Please set down exactly the lines from the one that contains "The height and width of the screenshot is (305, 644)." through the end of the material, leaving out every picture.

BEGIN Records for this exercise

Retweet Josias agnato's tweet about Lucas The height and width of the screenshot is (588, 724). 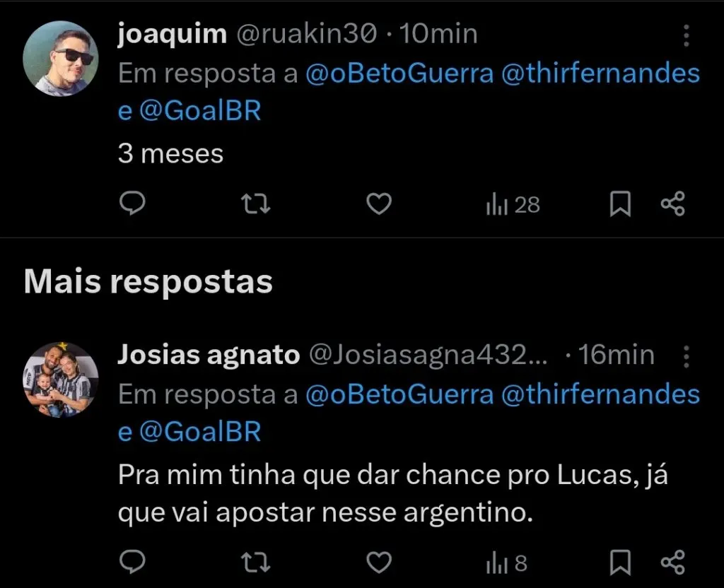[255, 563]
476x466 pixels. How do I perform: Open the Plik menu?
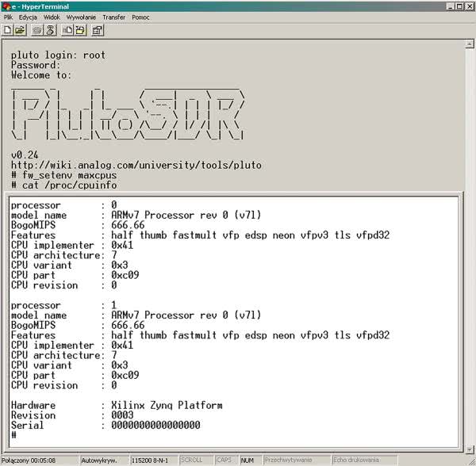pos(8,17)

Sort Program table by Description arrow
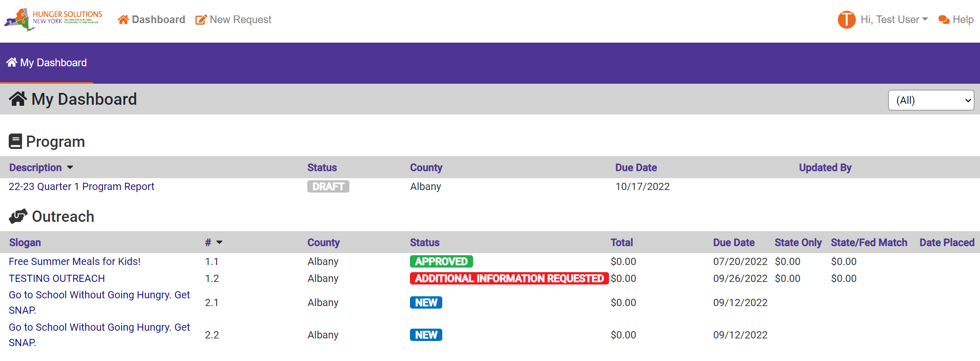click(70, 167)
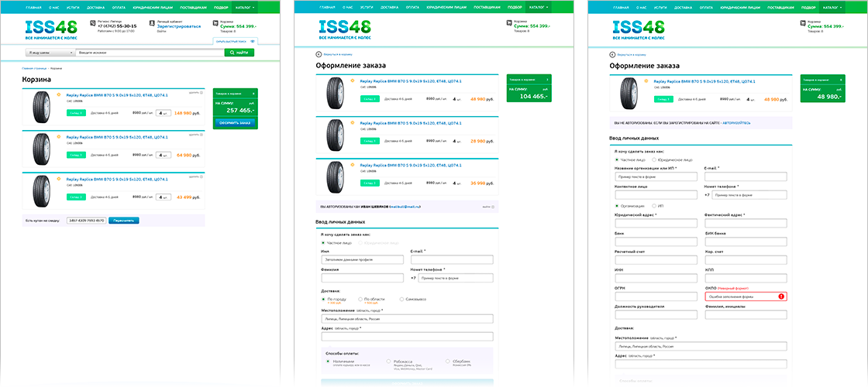Expand the КАТАЛОГ dropdown on the rightmost page
This screenshot has height=387, width=868.
pos(832,7)
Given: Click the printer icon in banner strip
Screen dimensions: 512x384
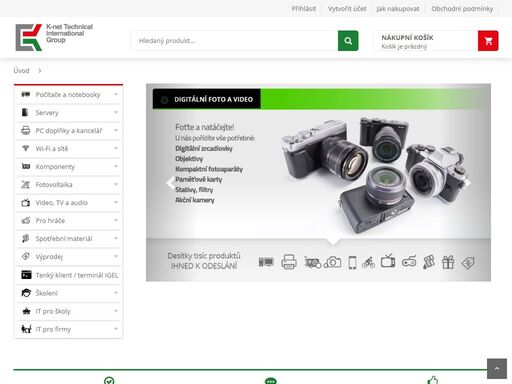Looking at the screenshot, I should coord(289,262).
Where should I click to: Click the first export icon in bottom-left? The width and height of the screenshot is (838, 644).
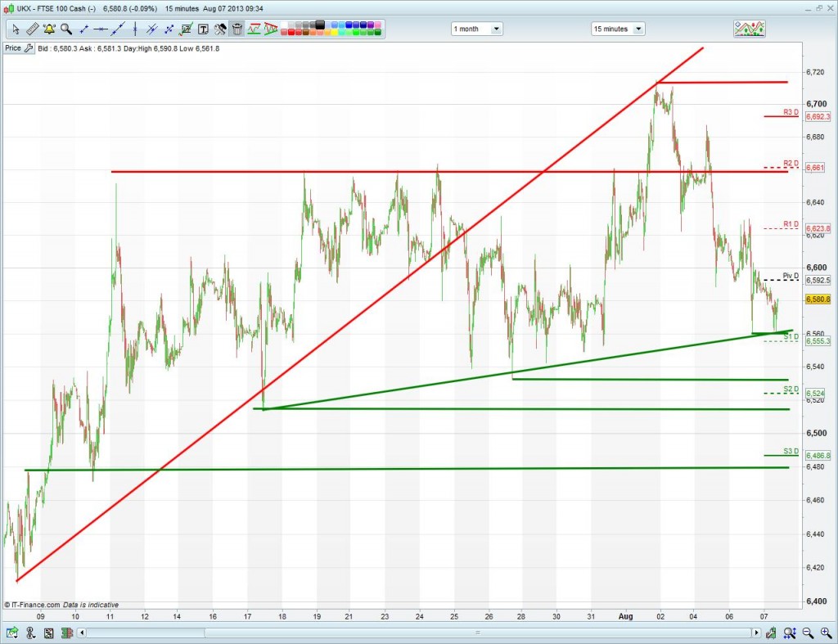click(12, 633)
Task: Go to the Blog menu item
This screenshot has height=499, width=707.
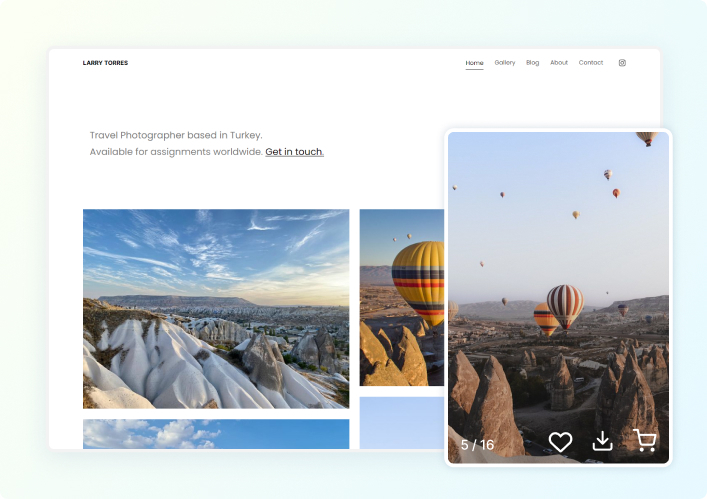Action: (x=532, y=63)
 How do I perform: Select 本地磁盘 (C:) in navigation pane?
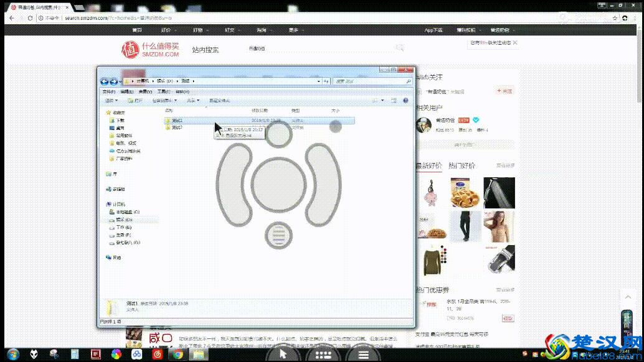127,212
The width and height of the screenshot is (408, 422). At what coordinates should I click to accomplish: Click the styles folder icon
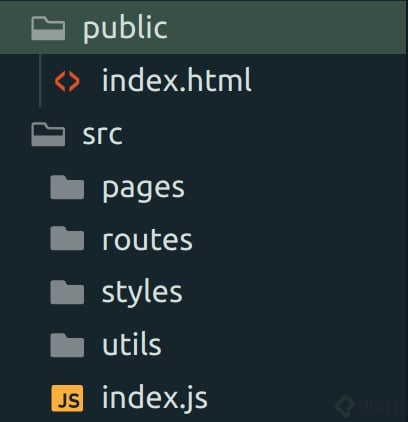coord(67,292)
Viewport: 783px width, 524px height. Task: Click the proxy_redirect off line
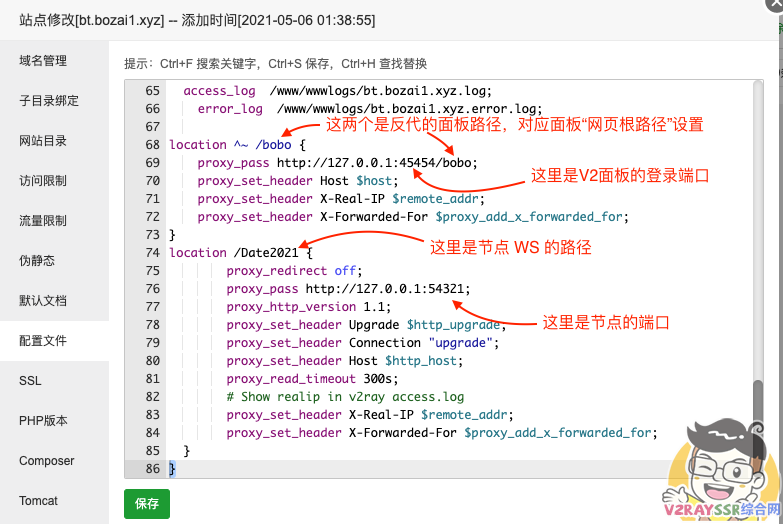pos(291,271)
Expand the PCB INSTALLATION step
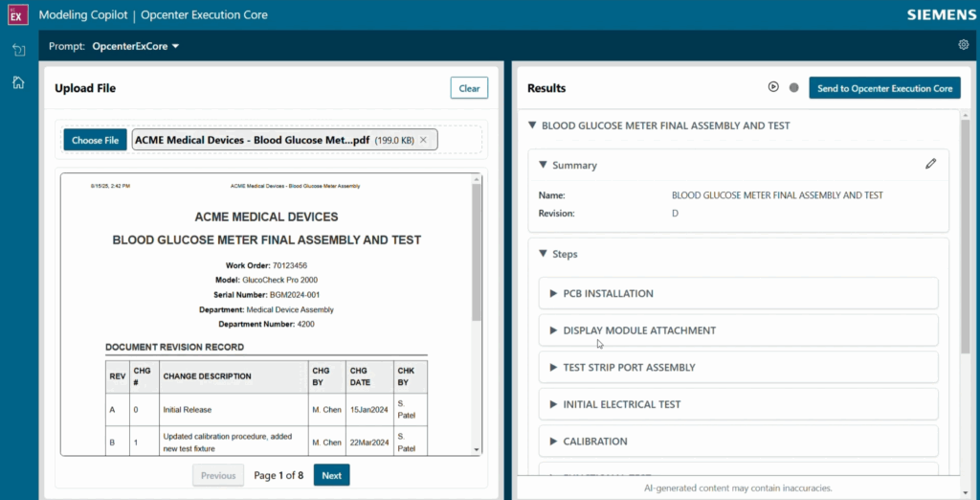The image size is (980, 500). click(x=552, y=293)
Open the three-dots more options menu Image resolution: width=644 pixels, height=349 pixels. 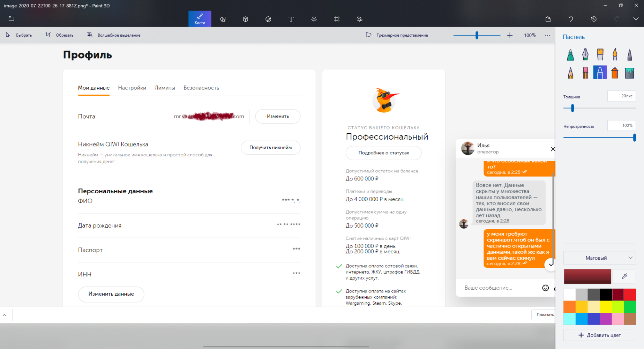click(547, 35)
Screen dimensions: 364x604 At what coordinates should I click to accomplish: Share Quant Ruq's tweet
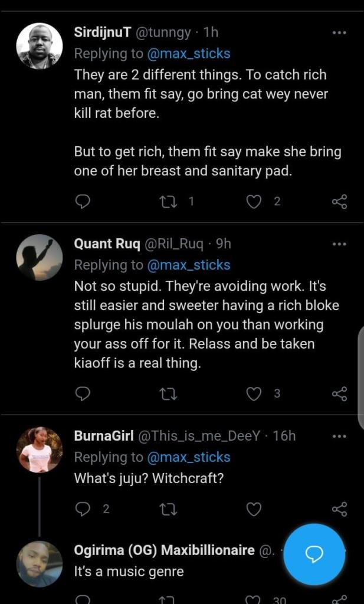coord(339,393)
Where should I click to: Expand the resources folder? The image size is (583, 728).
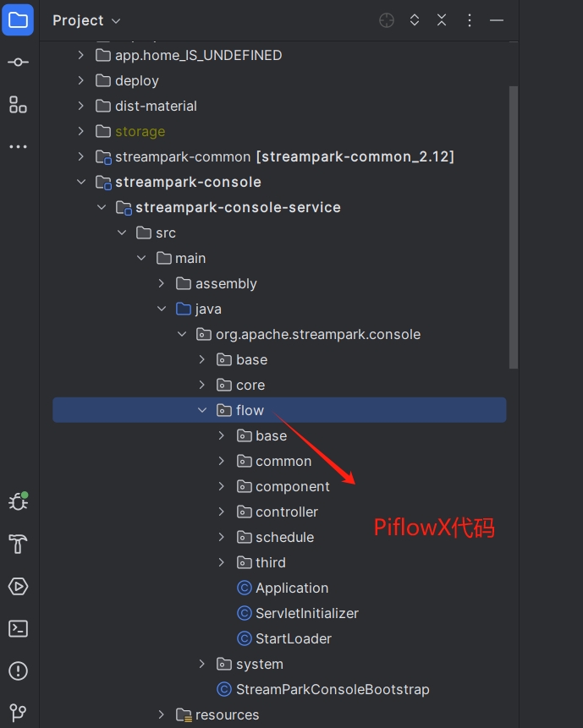coord(162,714)
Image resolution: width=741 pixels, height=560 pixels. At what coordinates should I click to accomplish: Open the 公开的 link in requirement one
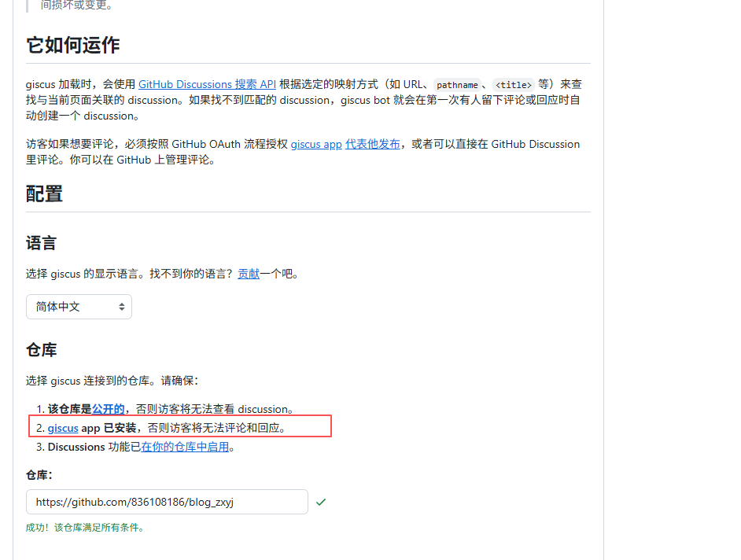coord(108,409)
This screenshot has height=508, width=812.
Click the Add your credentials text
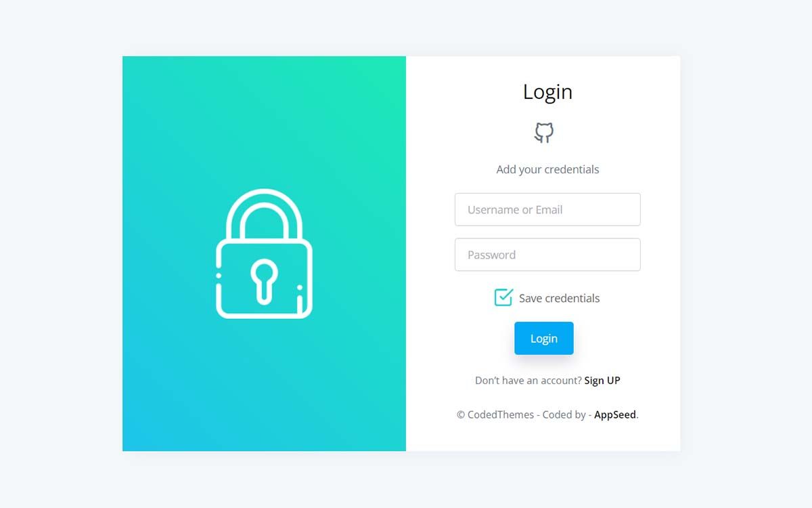(547, 169)
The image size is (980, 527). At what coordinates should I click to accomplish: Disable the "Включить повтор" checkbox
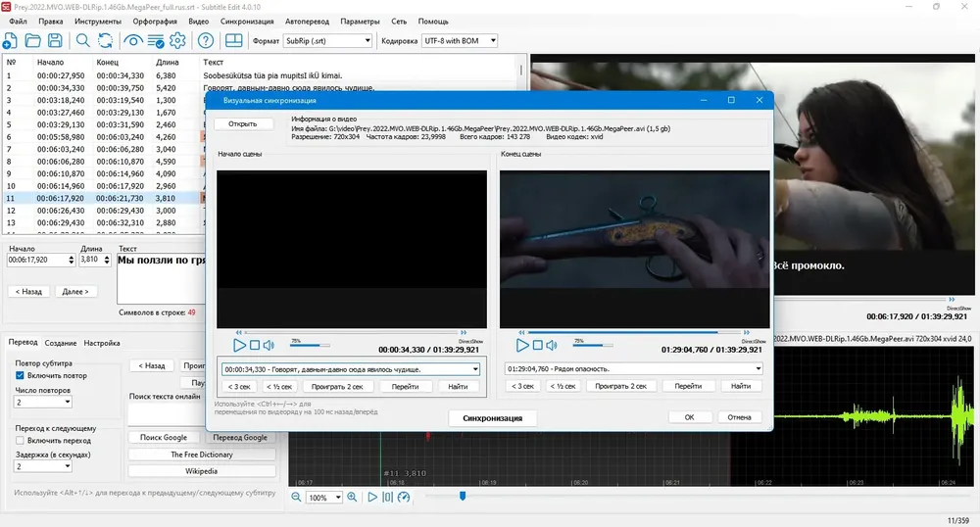(x=20, y=375)
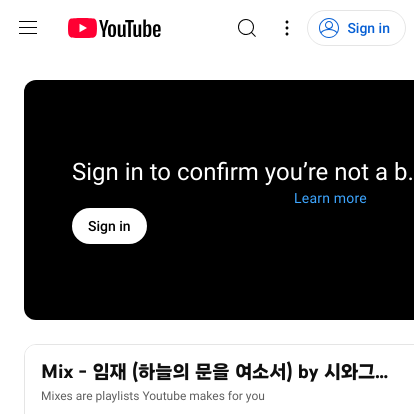
Task: Click the Mixes are playlists description text
Action: (x=153, y=396)
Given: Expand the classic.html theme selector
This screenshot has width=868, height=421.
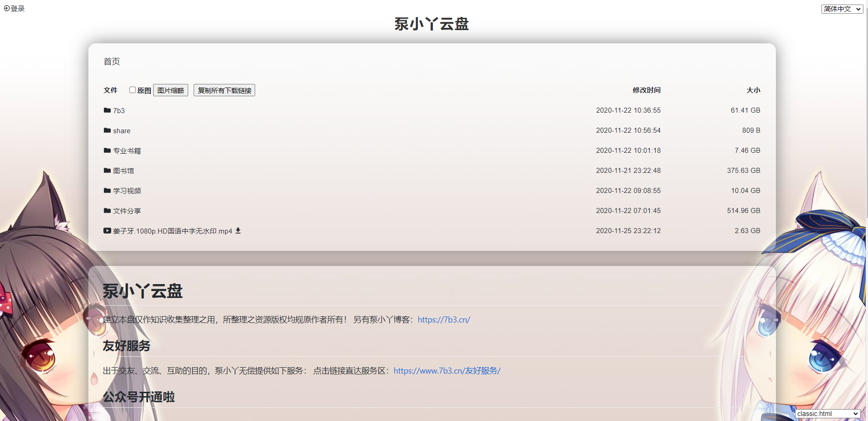Looking at the screenshot, I should pos(827,414).
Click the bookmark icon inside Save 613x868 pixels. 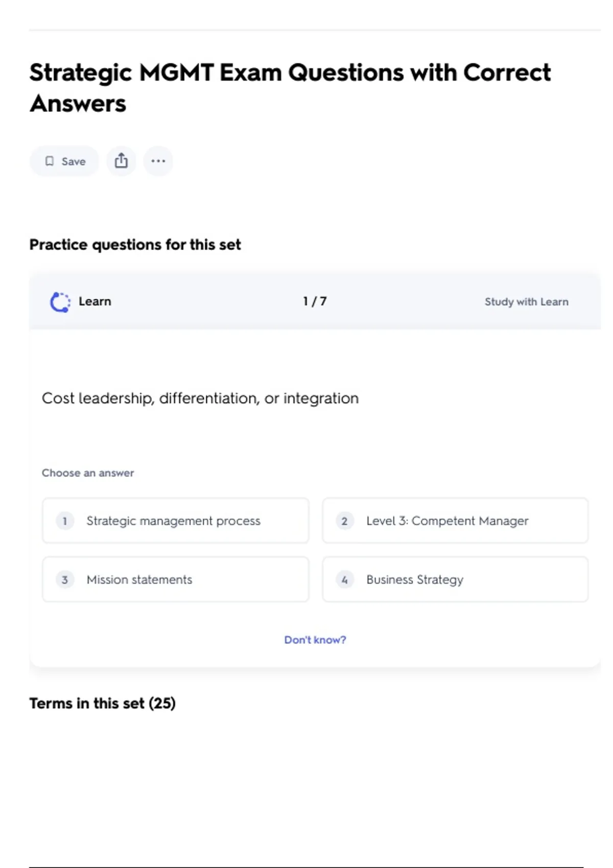coord(50,161)
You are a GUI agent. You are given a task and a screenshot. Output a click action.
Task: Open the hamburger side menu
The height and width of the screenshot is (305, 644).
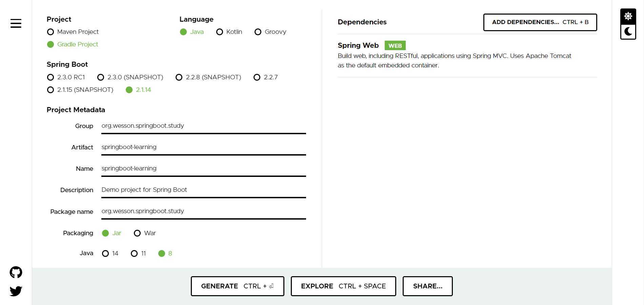(x=16, y=23)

END Records for this exercise

Exercise result
The height and width of the screenshot is (305, 644).
(x=16, y=23)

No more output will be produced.